Task prompt
Check every line of the entries for "click", and copy the lines that hold it.

Provided information
---
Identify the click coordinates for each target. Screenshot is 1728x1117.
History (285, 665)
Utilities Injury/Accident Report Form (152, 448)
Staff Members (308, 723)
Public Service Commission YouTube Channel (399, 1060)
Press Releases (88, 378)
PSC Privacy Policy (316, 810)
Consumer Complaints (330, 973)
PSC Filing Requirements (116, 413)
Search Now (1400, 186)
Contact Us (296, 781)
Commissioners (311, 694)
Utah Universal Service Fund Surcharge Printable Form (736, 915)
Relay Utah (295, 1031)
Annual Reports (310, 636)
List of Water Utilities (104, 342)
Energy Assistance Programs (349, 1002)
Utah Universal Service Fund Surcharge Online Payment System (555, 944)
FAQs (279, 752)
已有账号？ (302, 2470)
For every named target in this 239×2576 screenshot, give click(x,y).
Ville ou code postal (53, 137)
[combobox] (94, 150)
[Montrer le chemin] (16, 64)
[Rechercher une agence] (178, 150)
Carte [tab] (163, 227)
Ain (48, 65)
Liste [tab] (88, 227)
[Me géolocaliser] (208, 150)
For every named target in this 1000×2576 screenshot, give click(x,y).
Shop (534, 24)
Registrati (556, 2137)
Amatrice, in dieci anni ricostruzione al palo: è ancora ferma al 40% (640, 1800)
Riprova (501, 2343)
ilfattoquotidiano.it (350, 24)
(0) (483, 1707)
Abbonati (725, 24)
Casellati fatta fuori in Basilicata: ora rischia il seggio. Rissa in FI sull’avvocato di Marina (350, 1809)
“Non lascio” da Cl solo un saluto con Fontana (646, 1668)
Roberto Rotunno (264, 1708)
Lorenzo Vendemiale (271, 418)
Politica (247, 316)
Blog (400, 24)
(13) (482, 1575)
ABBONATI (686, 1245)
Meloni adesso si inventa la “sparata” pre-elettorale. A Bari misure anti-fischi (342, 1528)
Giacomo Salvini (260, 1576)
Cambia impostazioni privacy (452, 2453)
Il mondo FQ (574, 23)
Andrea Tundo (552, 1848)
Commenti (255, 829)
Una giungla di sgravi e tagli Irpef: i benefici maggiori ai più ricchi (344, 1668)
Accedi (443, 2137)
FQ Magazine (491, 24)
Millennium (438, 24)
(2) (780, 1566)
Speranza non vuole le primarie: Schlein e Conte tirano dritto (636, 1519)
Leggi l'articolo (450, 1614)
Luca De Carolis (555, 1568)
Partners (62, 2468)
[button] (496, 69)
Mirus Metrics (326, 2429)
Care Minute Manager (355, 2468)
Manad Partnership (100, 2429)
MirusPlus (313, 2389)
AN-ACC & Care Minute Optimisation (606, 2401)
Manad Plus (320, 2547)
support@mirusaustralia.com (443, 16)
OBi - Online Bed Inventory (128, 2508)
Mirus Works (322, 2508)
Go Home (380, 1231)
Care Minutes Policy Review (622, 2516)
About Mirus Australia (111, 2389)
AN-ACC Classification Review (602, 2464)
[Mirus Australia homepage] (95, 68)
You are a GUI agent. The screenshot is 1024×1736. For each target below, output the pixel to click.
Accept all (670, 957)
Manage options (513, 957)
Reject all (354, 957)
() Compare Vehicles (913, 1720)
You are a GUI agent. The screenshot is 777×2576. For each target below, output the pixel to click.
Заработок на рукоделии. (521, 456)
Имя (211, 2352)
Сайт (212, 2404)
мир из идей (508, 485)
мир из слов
---
Result for this task
Identify the click coordinates for each target. Screenshot is 1728x1117.
For every named target in this 239×2576 screenshot, give click(x,y).
For every named target in this 1000×2576 screenshot, give click(x,y).
You are a GUI agent. The screenshot is 1024×1736. For each target below, output the pixel to click.
You are a GUI agent. The screenshot is 777×2576. For each target below, output the pixel to click.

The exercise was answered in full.